Start of Listed entries

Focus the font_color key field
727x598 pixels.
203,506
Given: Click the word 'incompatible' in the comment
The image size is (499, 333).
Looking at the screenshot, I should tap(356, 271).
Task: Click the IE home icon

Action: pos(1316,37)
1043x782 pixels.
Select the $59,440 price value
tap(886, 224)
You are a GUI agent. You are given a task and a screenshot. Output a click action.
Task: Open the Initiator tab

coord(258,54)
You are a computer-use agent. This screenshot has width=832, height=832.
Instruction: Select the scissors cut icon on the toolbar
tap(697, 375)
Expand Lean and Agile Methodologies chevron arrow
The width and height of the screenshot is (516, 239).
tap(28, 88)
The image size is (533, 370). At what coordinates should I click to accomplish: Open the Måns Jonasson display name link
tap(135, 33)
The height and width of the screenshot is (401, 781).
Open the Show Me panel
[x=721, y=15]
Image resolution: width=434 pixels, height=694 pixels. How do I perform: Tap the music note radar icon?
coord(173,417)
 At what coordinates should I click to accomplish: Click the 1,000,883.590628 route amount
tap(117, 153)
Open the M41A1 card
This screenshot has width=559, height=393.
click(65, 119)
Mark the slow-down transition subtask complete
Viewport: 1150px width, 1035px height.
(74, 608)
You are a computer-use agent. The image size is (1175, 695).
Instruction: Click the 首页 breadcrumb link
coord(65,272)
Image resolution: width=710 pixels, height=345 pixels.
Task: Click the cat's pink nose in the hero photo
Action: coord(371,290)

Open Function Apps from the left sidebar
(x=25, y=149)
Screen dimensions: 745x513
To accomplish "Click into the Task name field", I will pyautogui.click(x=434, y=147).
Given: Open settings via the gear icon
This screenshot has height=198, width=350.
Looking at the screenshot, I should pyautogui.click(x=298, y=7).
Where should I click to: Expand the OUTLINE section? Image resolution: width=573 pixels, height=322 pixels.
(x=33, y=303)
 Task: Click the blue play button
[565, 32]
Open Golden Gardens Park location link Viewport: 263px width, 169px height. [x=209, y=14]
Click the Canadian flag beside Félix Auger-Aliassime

End of Listed entries

## Exercise details
Your answer should hold every line of the entries that contains the string "computer".

## Result
You are a computer-use agent. This screenshot has width=832, height=832.
You are a computer-use agent. The image size is (1175, 695).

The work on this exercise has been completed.